管理人: 古屋司教様は御自分の文章をしばしば「司教としての祝福を送ります」という言葉で終える。「司教としての」。しかし、彼の後継者である田中健一司教様の代からは、この言い方は鳴りを潜める。

教会の掟の遵守

日本司教協議会

 日本司教協議会の四十七年度・定例総会が、去る六月十二日〜十六日にわたり、東京四ッ谷のカトリック中央協議会館にて開催され、教会の諸問題について活発に討議、決定された。その内、われわれに特に関心をもたらすものを、二、三列挙する。
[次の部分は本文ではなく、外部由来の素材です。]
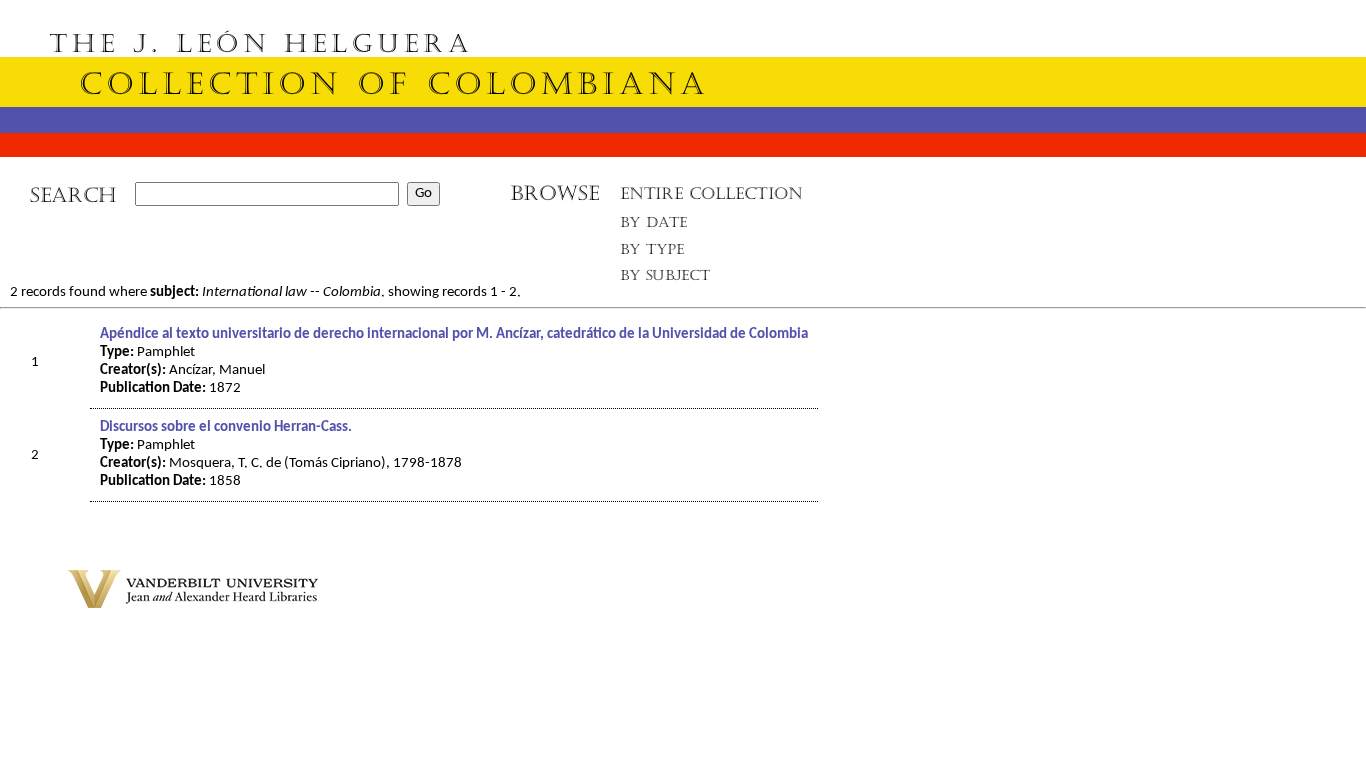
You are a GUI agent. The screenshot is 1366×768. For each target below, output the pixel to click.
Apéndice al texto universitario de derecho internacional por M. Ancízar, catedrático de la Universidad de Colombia (454, 334)
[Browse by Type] (652, 252)
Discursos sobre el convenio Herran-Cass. (226, 427)
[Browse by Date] (659, 226)
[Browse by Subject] (666, 279)
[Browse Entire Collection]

 カトリック要理について 〜 昨年、「カトリック入門」が公刊されたが、種々の点があいまいで、多くの不満がもたらされ、もっと具体的なものを、という要望が高まっているので、教理司教委員会で検討することになった。それで近々「カトリック要理」の改訂版を、中央協議会で発行する予定である。

 司祭評議会の骨子 〜 各教区によって名称が異っていたので、「司祭評議会」と統一し、その規約は、各教区で検討することになった。

 教会の掟の遵守 〜 最近、一部の者ではあるが、教会の掟が廃止されたかのように吹聴するものがいる。教理司教委員会で、その必要性が再確認された。どのような人間社会にも、法のない社会はない。教会の中でも、信者が信仰生活を守っていくため最低必要な規準というものが定められていて当然である。母なる教会の権威者は、福音の精神に従いながら、時間と場所に応じてそれらを具体化する。なお教会の掟は、ことしの「カトリック典礼暦」の中の「カトリック信者の心得」の項に記載されている。